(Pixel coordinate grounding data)
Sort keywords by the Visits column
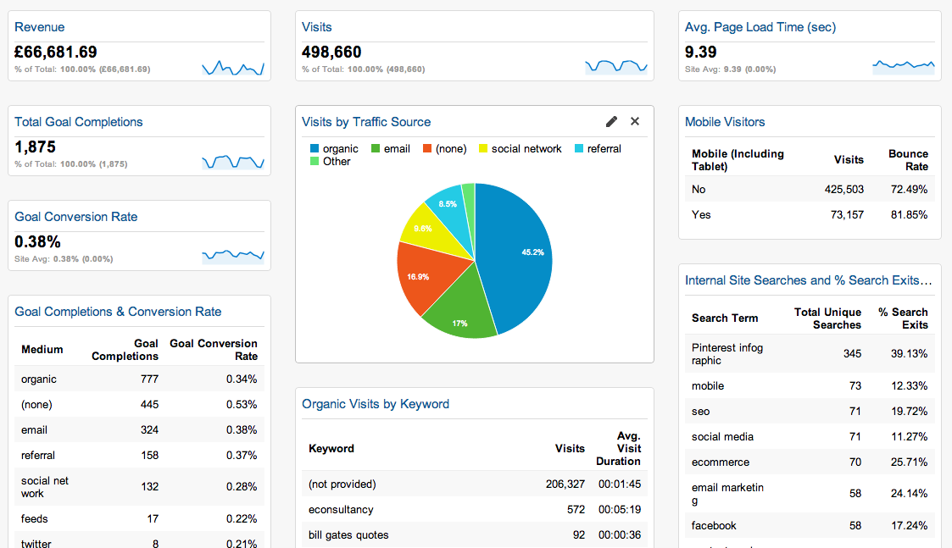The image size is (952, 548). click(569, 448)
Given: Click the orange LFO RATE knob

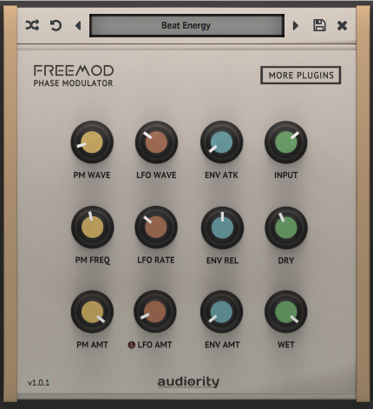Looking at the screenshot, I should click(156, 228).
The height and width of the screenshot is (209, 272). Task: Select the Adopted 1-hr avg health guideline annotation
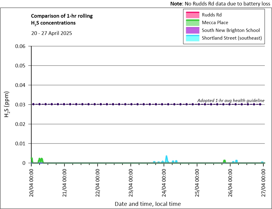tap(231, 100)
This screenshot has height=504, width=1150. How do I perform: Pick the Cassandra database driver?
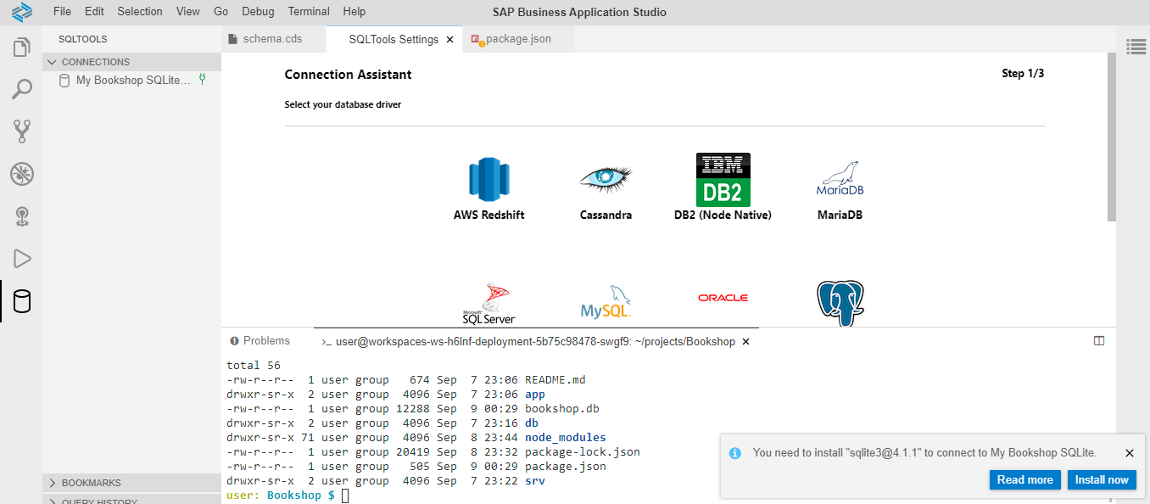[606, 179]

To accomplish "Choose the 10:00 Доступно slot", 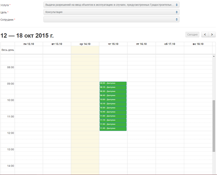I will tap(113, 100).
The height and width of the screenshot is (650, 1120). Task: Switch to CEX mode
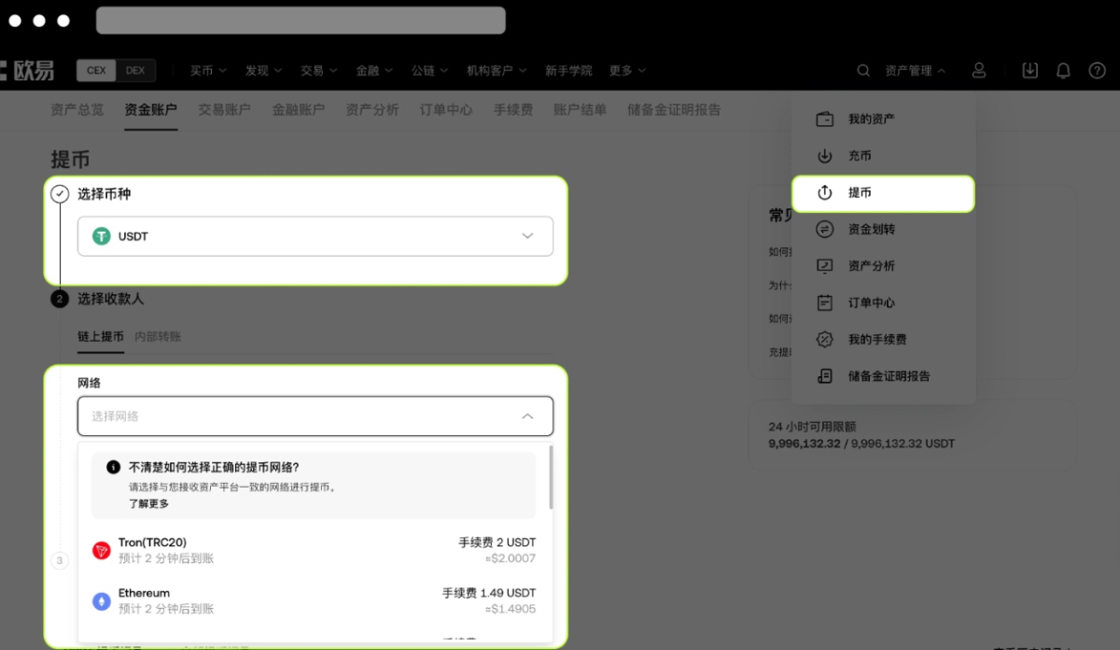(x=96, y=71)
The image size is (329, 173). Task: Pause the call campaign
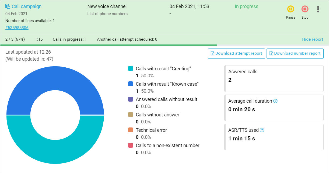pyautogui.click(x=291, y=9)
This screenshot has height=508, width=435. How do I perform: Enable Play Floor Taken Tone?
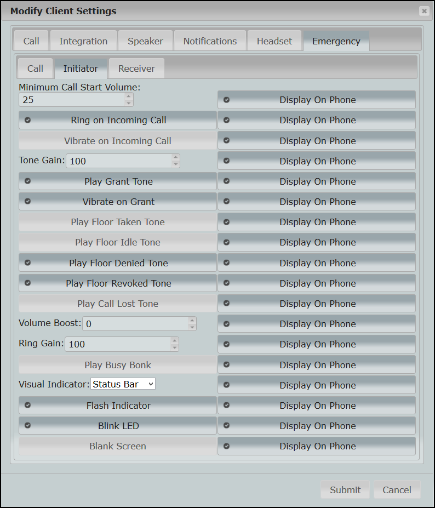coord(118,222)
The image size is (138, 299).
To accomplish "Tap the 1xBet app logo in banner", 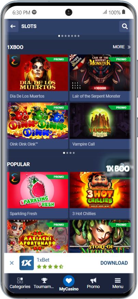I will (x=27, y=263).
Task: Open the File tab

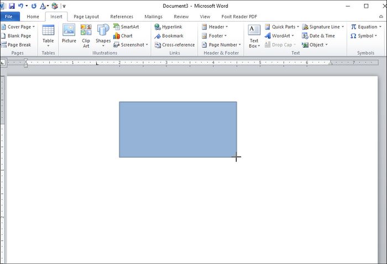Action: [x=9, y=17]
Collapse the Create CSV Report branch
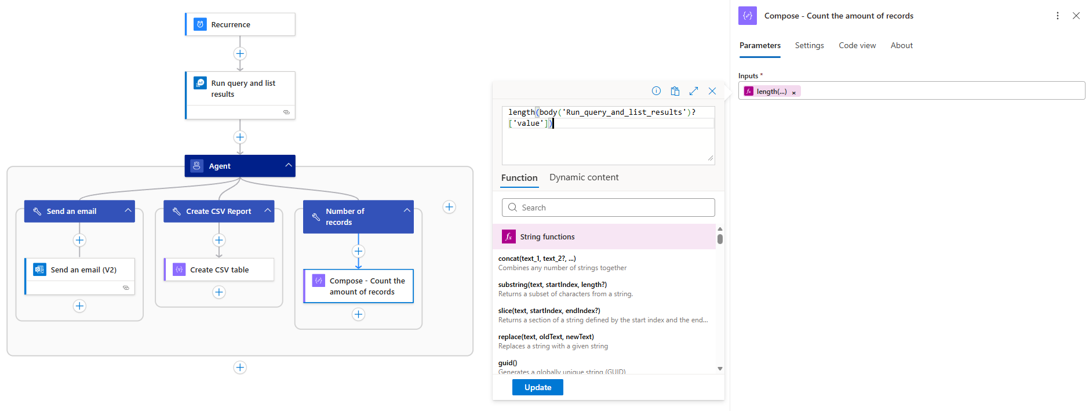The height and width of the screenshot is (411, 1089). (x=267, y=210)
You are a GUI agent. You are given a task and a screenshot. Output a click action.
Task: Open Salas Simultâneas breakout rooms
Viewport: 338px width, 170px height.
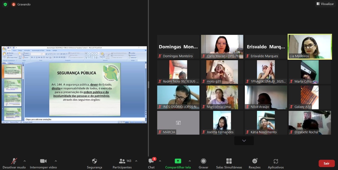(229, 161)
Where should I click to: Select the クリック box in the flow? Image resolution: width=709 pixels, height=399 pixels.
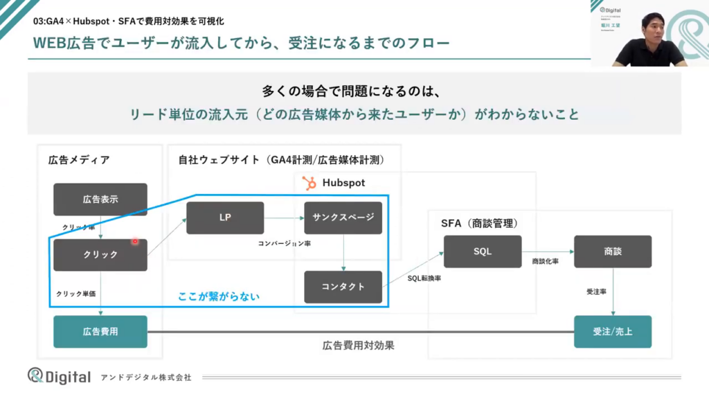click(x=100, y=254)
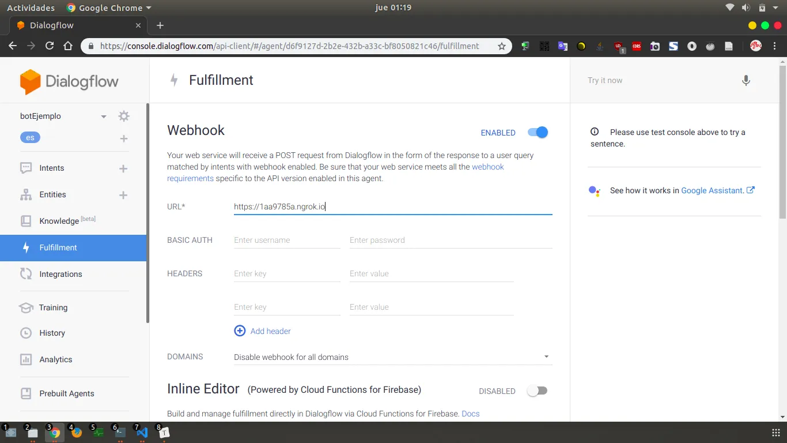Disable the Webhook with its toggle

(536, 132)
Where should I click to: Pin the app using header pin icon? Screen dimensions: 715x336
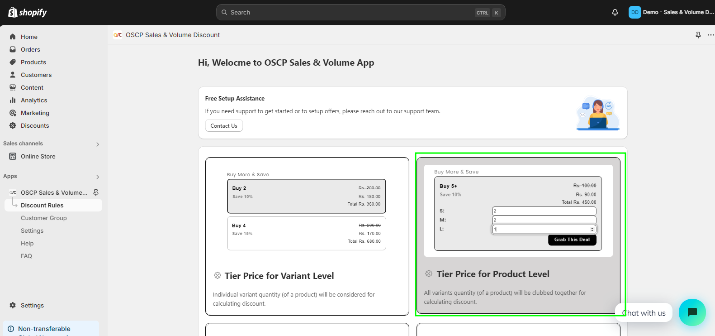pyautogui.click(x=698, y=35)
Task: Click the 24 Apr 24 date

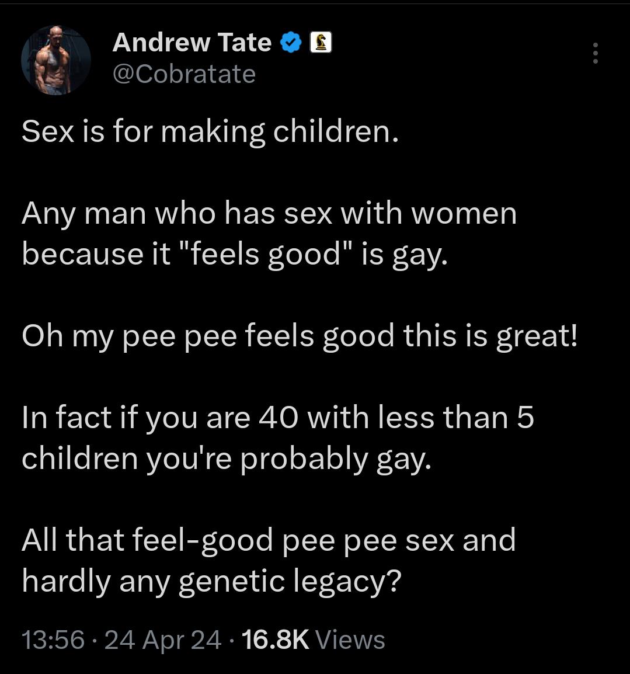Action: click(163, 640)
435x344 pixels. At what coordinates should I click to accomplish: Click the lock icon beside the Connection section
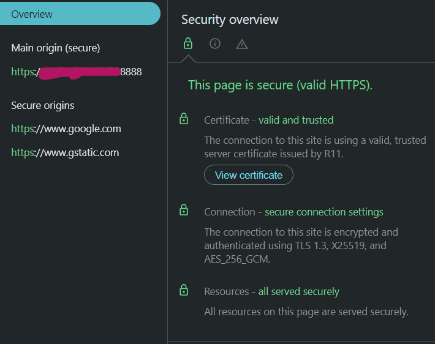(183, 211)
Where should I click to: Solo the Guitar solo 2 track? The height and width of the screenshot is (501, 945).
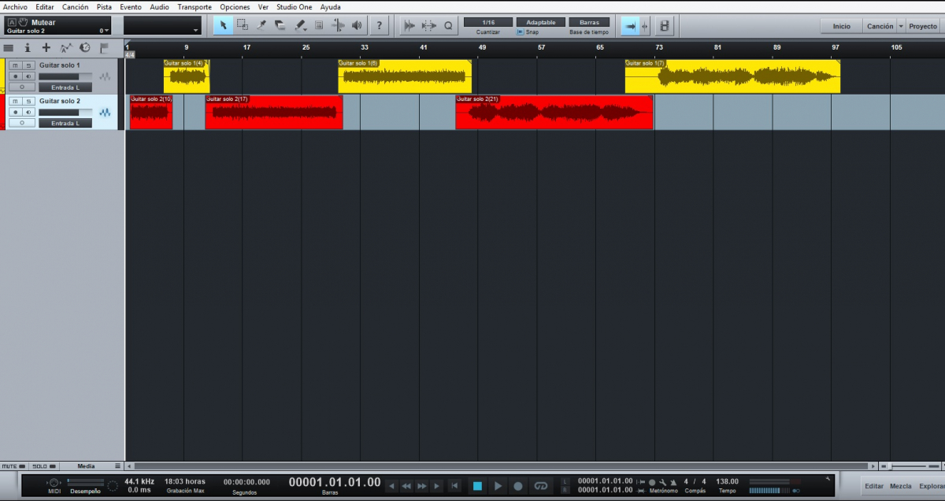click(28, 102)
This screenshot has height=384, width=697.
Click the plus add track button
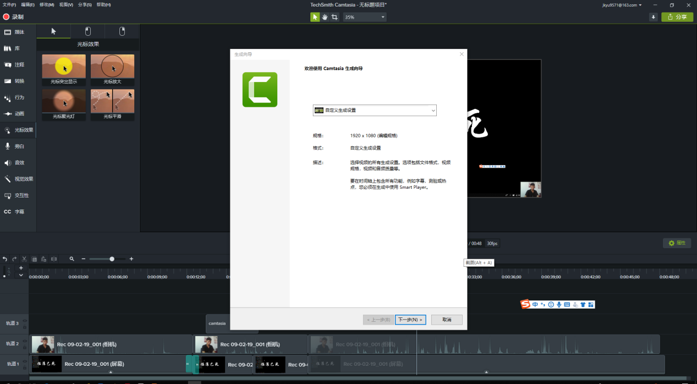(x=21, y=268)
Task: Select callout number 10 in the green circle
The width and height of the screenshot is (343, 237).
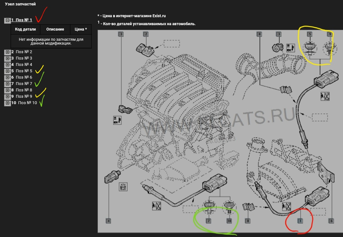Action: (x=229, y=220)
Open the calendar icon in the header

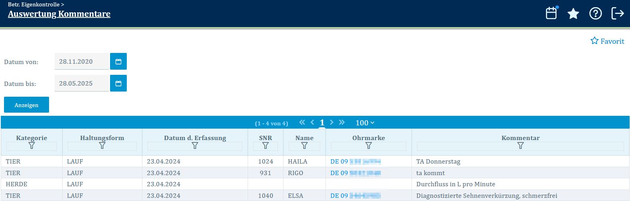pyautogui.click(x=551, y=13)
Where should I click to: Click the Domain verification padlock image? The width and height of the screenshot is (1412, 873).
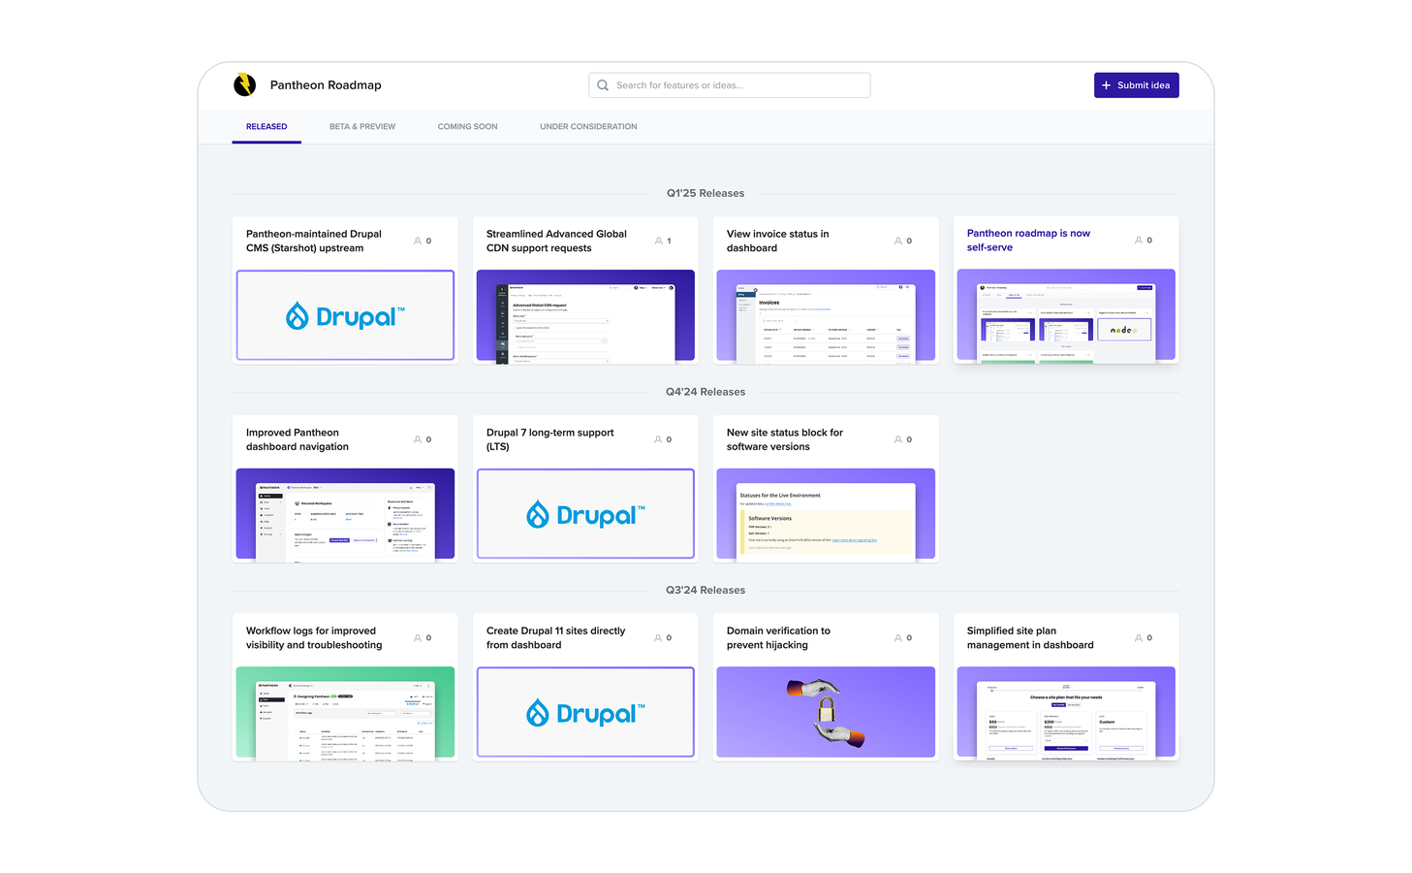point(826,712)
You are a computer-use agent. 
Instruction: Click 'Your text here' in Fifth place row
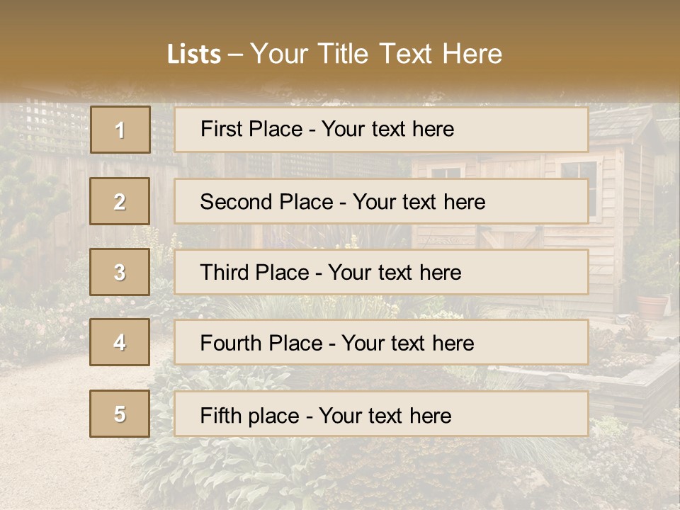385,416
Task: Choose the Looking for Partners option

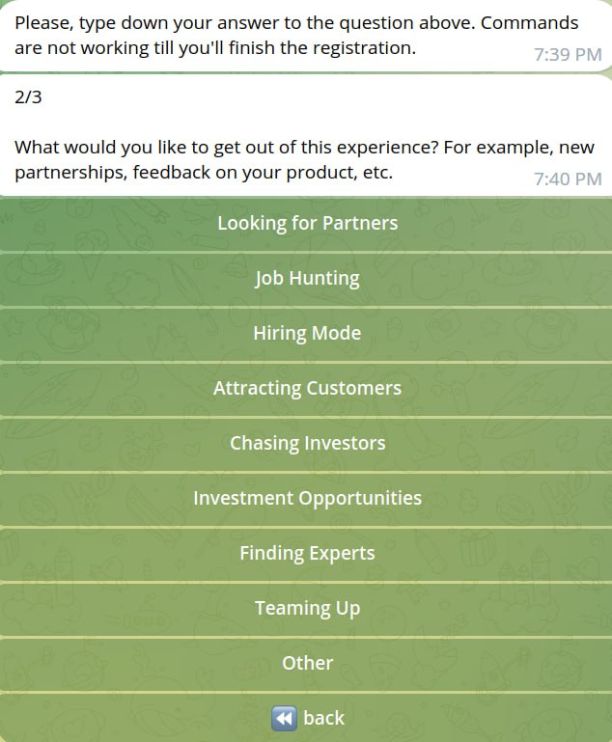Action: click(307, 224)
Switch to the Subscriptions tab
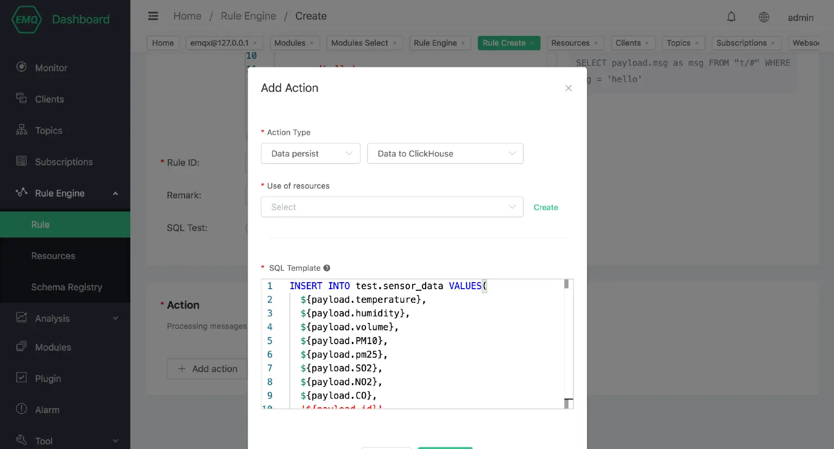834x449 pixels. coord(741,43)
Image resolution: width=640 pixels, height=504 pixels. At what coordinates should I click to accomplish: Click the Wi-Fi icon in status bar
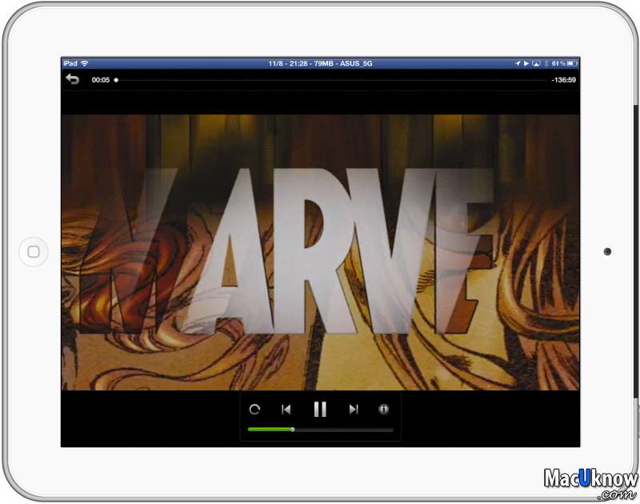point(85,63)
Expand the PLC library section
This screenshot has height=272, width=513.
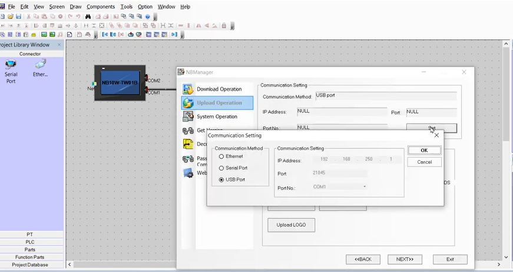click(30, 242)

◆ Work to complete
Could you return exactly the lines starting with the one that contains "Expand the PLC library section" and ending with the last line of the data above? Leave the pictures out.

◆ Written solution
Expand the PLC library section
This screenshot has height=272, width=513.
click(30, 242)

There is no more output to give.